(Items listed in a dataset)

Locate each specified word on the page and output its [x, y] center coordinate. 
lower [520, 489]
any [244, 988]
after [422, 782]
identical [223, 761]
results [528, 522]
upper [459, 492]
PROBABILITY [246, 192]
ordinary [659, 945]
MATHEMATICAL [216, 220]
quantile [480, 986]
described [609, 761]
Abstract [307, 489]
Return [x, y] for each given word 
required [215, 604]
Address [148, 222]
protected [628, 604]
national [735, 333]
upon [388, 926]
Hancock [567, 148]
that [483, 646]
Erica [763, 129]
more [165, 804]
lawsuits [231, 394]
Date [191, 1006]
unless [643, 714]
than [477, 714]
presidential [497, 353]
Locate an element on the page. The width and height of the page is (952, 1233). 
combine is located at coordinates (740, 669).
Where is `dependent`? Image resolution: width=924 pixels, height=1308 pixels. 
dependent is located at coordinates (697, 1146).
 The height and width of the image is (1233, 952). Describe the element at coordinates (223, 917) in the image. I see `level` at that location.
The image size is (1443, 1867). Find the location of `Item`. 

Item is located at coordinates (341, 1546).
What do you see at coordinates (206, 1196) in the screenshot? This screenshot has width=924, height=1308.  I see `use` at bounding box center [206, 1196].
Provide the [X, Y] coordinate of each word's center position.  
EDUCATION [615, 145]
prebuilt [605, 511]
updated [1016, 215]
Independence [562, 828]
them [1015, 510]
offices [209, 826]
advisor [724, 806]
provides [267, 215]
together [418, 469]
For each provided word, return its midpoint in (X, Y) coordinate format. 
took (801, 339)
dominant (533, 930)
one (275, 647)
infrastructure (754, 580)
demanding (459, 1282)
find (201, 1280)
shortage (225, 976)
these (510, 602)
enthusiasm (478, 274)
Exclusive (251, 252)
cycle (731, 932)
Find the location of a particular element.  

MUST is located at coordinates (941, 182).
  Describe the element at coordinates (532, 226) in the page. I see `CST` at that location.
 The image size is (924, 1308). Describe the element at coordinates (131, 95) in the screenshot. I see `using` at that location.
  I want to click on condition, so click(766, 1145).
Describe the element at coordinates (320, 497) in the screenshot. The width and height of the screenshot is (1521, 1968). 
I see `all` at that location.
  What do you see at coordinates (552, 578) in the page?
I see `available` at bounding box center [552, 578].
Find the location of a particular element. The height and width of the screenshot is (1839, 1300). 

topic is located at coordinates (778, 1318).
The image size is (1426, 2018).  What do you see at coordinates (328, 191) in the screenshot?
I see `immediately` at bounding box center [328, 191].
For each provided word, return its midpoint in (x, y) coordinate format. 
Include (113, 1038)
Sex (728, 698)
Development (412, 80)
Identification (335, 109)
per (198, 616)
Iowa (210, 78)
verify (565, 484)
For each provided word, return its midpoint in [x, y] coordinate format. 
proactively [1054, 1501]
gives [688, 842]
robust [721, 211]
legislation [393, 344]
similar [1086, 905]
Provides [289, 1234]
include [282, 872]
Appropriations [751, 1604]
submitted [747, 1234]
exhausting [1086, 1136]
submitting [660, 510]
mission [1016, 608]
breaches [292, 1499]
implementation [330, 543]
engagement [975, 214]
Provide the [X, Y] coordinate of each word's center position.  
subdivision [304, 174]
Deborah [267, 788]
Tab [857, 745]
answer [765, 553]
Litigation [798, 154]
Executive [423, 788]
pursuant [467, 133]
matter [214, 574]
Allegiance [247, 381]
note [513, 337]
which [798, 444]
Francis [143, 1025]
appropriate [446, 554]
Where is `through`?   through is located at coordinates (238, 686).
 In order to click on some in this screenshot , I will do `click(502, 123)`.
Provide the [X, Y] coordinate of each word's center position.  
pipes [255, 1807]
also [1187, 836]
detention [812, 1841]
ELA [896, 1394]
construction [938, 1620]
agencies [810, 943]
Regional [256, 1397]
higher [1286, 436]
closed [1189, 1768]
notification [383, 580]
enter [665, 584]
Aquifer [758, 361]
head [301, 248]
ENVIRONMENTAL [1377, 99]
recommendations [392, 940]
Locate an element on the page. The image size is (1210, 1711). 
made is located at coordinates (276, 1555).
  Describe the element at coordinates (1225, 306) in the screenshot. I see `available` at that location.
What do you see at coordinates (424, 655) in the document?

WHAT NEEDS TO BE DONE >> Count how many lines of the material above contain the word "midpoint", matching case exactly, and reply with that number alone.

WRITTEN SOLUTION >> 3